袁晗當然不怕閒話了,因爲她根本就不在乎,可是她緊張駱鈞的名聲,他是個好人,他在這些人眼裡是個正直有前途的好娃娃,不能讓二丫頭的臭嘴玷污了他,“二丫頭,說話要有憑據啊,否則,我告到官府說你誣衊我,要挨板子的。”
二丫頭聽到官府二字,心裡當真抽抽了,她見過一處的人鬧官司,捱了板子,出來的時候半條命都沒了,就是因爲無中生有誣陷好人。
不過,二丫頭的確端了那碗湯去,駱鈞也喝了,就不信他們之間那麼清白,她在心裡給自己打氣,故意挺了挺胸膛,“我沒胡說,我有證據。”
“你啥證據。”袁晗心虛不已,心裡琢磨着還真讓她逮着或是聽到什麼了?
二丫頭哼笑一聲,雞爪似的手一揮,“證據就是那碗湯,駱鈞喝了好幾口呢。”
“誰家吃飯不喝湯。”袁晗白了二丫頭一眼,心裡卻汗的厲害,什麼好幾口啊,自己端去的一碗都被駱鈞給喝上了,這個二丫頭真厲害啊,還會倒打一耙了,袁晗怎麼辦呢?只能死不認賬了!
二丫頭一副你不懂的表情,“這湯還不是誰家都有的,這是我大姐專門爲姐夫熬的,可補了,喝了會怎麼樣?我大姐和姐夫不就是最好的證據嗎?”
李嬸兒和駱嬸兒還在勝利的喜悅之中,沒想到二丫頭又捅了一個窟窿。
在場的基本都是成年人,都是成家立業的人,二丫頭口中的那個湯,不用明說也知道是幹啥用的?不過,他們這下又有了飯後的話資了,李恪昭不行,還得靠喝藥,幾個婆娘相視一笑。
袁晗無奈的聳聳肩膀,看着吧,不出下午,全村都知道李恪昭‘不行’了。
二丫頭沒想到他們聊起了李恪昭,趕忙叫住,“誒誒誒,你們說啥呢?我說的是啥?你們說的是啥,聽我說,”連話題的重點都不會抓,真是,“這湯駱鈞也喝了,不知道袁晗喝了沒啊?”

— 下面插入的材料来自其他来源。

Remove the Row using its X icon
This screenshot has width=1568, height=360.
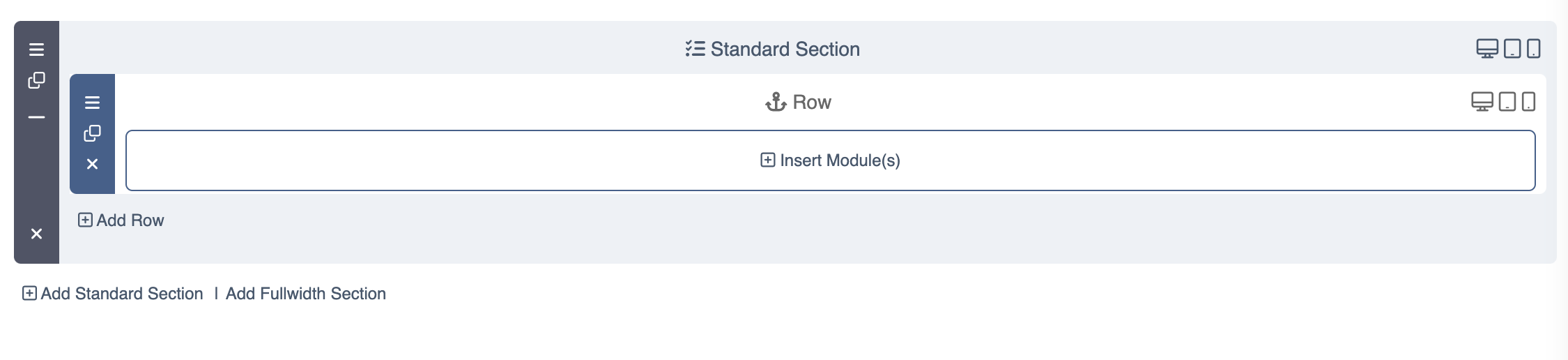pos(92,164)
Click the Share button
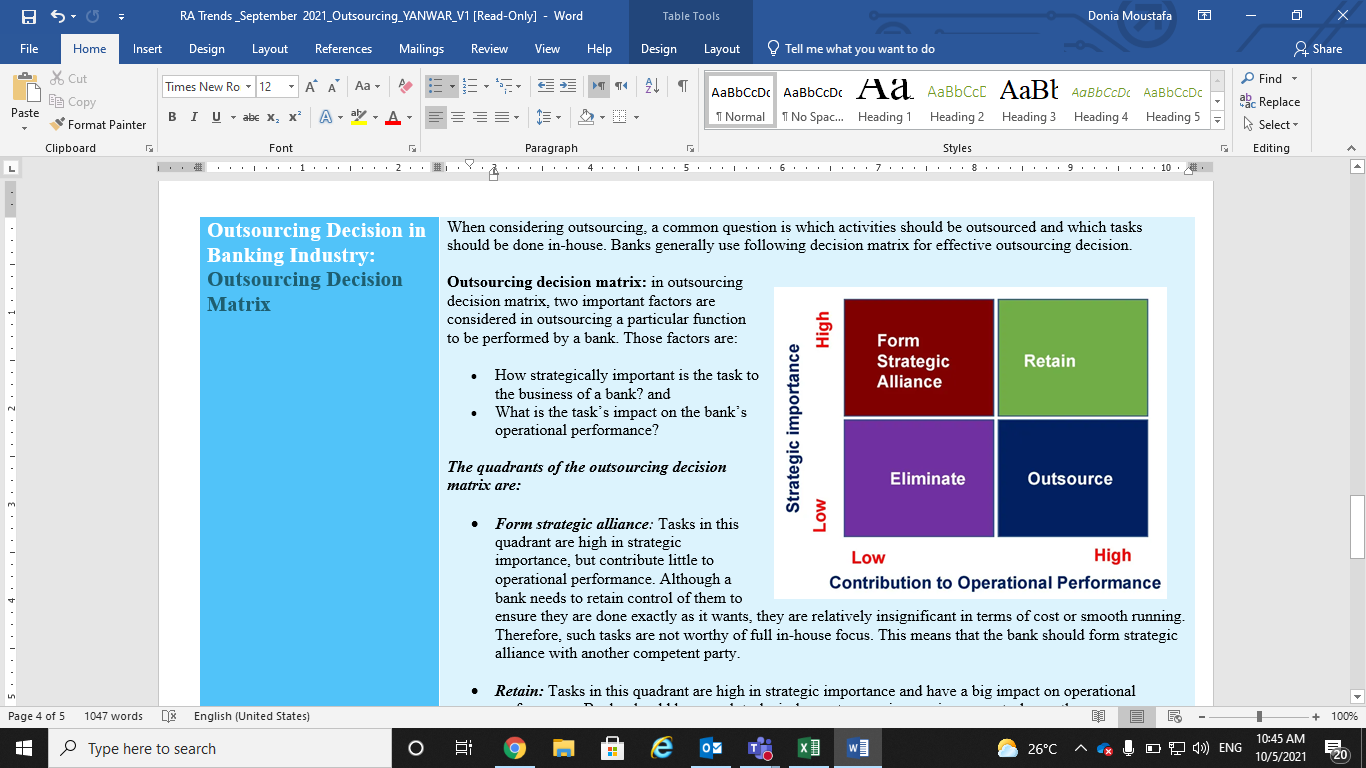 (x=1318, y=49)
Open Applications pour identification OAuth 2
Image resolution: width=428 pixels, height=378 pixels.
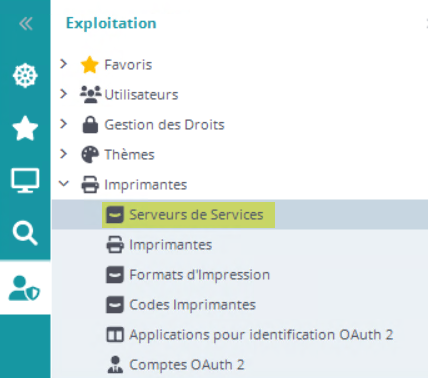click(x=261, y=335)
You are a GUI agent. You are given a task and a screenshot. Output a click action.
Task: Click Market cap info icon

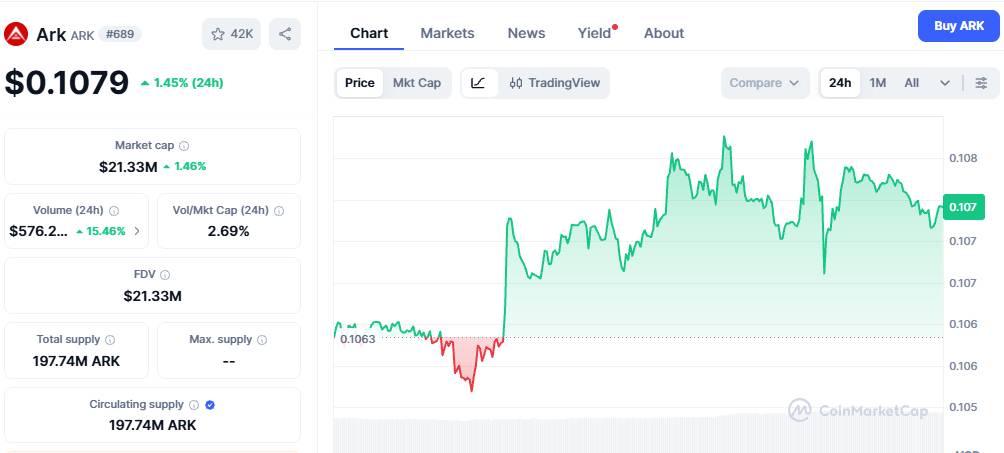184,146
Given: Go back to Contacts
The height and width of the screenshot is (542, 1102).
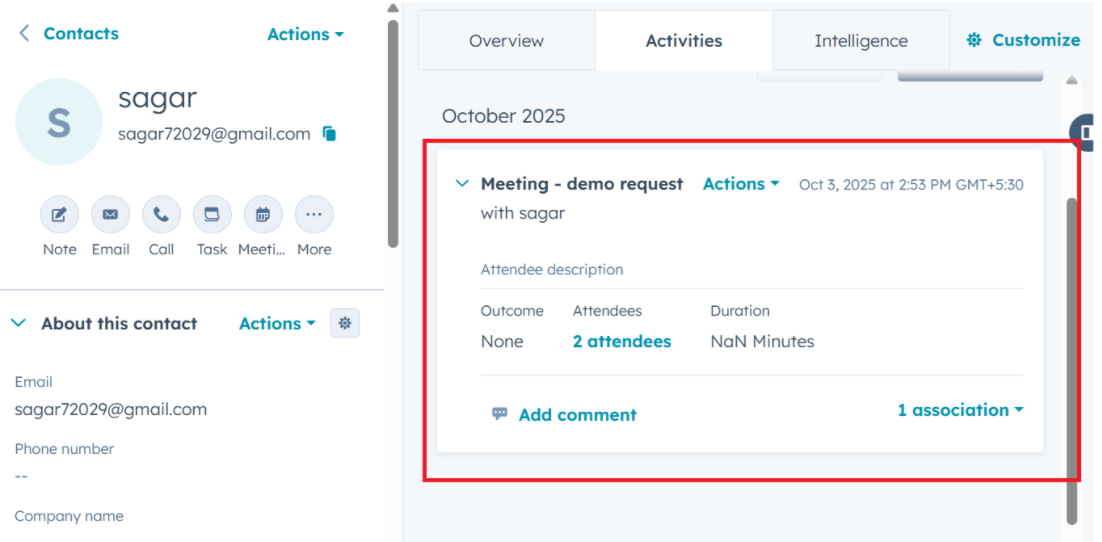Looking at the screenshot, I should pos(69,34).
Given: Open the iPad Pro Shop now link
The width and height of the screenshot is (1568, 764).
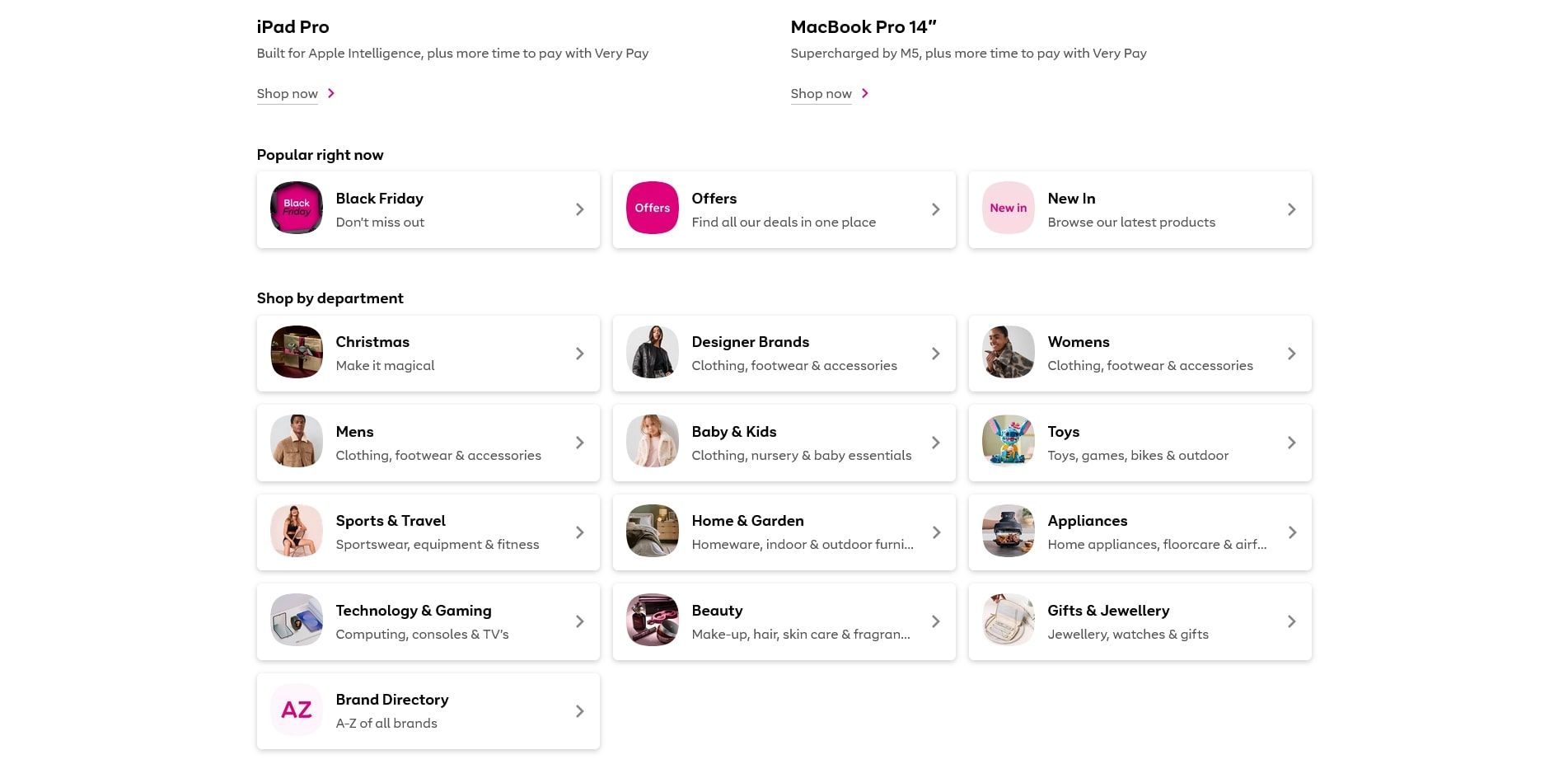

“真的假的,袁晗還用喝湯嗎?一個人的被窩。恐怕早就寂寞了,要是駱鈞喝了那湯,可不是乾柴遇着烈火了,罪孽喲。”人羣中難聽的話一茬一茬的冒出來了。
李嬸兒和駱嬸兒都是同一陣線的,她們兩個的兒子都牽涉其中的,她們怎麼能不管,當即擼了袖子就要揍二丫頭。“不要臉的騷狐狸。覬覦我家駱鈞不成就來造幺蛾子,看我不整死你。”
二丫頭趕忙在人堆裡東躲西藏,嘴巴里不停着。“若要人不知,除非己莫爲,你們怕弄臭的名聲,就要打死我封我的嘴嗎?在場的人都聽見了。你們還能都打死了?”
這些村民就是牆頭草兩邊倒,一會兒想看着個的笑話。一會兒想看那個的笑話,“說的也有道理啊,要是清白的就沒什麼?就怕不清不楚的,壞了村裡的名聲。”
屋裡的兩個大男人可是都聽到了
一日三省吾師。李恪昭是沒臉出去了,大家都知道他喝那種湯了,擡不起頭。
不過李恪昭很好奇。駱鈞和袁晗他們能有什麼呢?可是兒丫頭說的煞有介事,別說是外人。就連李恪昭自己都不禁懷疑起來,不是不相信他們的人品,而是那藥太厲害了,更何況袁晗也喝了不少啊。
“駱鈞憂心忡忡的看了看外邊,讓袁晗一個人在外遭受別人的白眼,自己心裡真的很不好受啊,這種事,應該是男人在前邊擔着的,想着袁晗可能遭受各種辱罵和鄙夷,心裡就疼。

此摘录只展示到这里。